Selon vous, d’où le racisme trouve sa source ?

- Téhem : C’est l’inconnu, c’est le fait que l’on ne connaisse pas l’autre. Je n’ai pas été confronté à cela parce que je viens de la Réunion, où cette question ne se posait pas. A la Réunion, il y a des gens de différentes origines, de différentes confessions qui vivent ensemble et qui sont sur le même pied d’égalité. Cette question du racisme n’est pas fondée. L’autre n’est pas un danger, mais plutôt une richesse.

- David Ratte : C’est la peur de tout ce que l’on ne connaît pas. On ne connaît pas les autres, du coup on fantasme un peu les choses.
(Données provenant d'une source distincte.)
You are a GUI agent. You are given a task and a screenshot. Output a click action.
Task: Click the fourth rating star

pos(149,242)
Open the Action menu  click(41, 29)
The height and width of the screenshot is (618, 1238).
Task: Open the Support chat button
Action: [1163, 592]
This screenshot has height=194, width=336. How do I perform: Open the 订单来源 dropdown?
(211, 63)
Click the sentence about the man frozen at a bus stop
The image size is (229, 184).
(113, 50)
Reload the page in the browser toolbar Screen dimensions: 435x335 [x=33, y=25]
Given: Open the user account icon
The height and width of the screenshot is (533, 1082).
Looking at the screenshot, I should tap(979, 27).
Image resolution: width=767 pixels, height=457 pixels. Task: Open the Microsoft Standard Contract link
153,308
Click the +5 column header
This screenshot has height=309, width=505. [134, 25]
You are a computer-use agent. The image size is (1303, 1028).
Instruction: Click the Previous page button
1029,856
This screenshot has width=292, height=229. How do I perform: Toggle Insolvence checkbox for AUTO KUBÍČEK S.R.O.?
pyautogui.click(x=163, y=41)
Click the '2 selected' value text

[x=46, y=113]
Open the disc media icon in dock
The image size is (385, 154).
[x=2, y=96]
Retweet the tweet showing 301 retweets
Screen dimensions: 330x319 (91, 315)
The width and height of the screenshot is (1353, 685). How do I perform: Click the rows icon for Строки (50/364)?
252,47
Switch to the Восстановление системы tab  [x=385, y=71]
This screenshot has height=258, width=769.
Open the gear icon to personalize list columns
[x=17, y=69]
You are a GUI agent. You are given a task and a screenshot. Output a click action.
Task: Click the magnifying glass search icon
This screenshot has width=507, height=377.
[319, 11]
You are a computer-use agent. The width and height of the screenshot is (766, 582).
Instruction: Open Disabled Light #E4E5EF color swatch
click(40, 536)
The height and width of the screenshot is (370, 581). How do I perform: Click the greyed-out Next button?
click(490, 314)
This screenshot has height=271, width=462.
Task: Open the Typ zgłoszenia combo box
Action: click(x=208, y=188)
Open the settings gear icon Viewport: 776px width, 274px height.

C’est certainement le besoin de faire partie d’un groupe, le nationalisme c’est ça. Je pense que la société telle qu’elle a été faite, telle qu’on l’a formée, favorise cela quelque part. On a construit le monde sur la base de frontières, depuis des millénaires, pierre par pierre. L’espèce humaine s’est assez vite engagée dans cette voie-là. Aujourd’hui, Il faut que les gens aient envie de connaître l’autre, et c’est étonnant car ce sont des choses que les gens sont capables de faire quand ils font du tourisme : on va chez les autres et on regarde, mais il ne faut pas qu’ils viennent chez nous. C’est fou.